Among the absurdities in the interview were his claim to have coined the phrase “prime the pump.” As the folks at Merriam-Webster tweeted later, that phrase is about two hundred years old. The interviewer even told him that he knew the phrase. But that didn’t stop the President from asserting that he made it up “a couple of days ago.” Well, not only didn’t he just make it up, he used it himself five months ago.
In that vein of utter nonsense, Trump was also asked about the political path to passing his tax reform plan. Democrats have recently been hinting that they would block any Trump tax bill if he didn’t release his returns. Their argument is that without that data it would be impossible to gauge whether the plan would improperly benefit the President and his family. The Economist sought to discern what negotiating strategies Trump might use to get enough Democratic support for the plan pass in Congress. That led to this exchange:
Economist: If you do need Democratic support for your tax plan, your ideal tax plan, and the price of that the Democrats say is for you to release your tax returns, would you do that?
Trump: I don’t know. That’s a very interesting question.
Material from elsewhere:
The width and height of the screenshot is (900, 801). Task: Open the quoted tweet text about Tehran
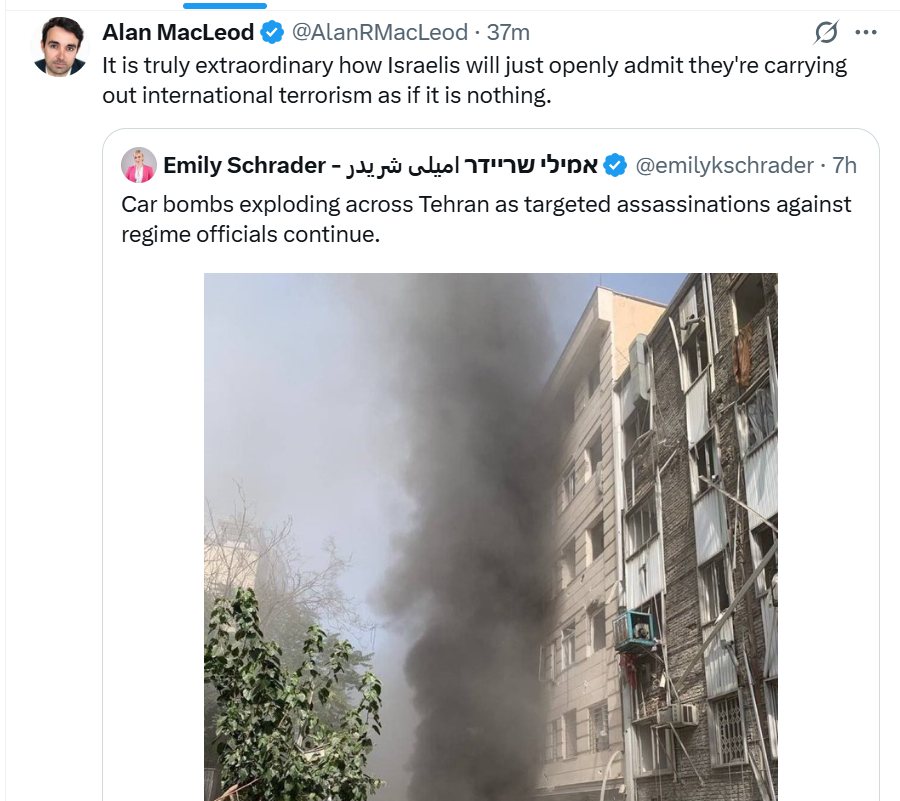pos(486,219)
I doubt it. I doubt it. Because they’re not going to…nobody cares about my tax return except for the reporters. Oh, at some point I’ll release them. Maybe I’ll release them after I’m finished because I’m very proud of them actually. I did a good job. […] I might release them after I’m out of office.
SRSLY? After he’s out of office would obviously be too late to apply anything that is learned from the data. It would be too late to catch him enriching himself, his family, and his cronies. It would be too late assess whether he had any improper dealings with Russia or other unsavory characters. What’s more, if he hasn’t felt sufficient pressure to release his taxes during his campaign or presidency, what would make anyone think he’d release them after he leaves office?
In addition to that phony offer, Trump also repeated the lie that no one cares about his taxes but reporters. Every poll on the subject shows large majorities of the American people want him to release his returns. A recent ABC News/Washington Post poll showed 74 percent in favor of releasing his returns. That includes 49 percent of his own supporters.
The excuse that an alleged audit prevents him from releasing the returns was never credible. Even the IRS refuted that claim as baseless. If Trump were really proud of the good job he did, he would have released his returns long ago. There’s nothing he likes better than a pat on the back and a cookie for good behavior. Clearly there is something he’s hiding that frightens him were it to be revealed.
How Fox News Deceives and Controls Their Flock:
Fox Nation vs. Reality: The Fox News Cult of Ignorance.
Available now at Amazon.
Between his tax returns and the rapidly unfolding connections to Russia, Trump is mired in a pool of quicksand of his own making. He is sinking fast and his only recourse is total obstruction. However, that’s a strategy that won’t hold up for long. And eventually even his Republican colleagues will start to abandon him in order to save their own necks. When that happens watch for the bottom to fall out fast.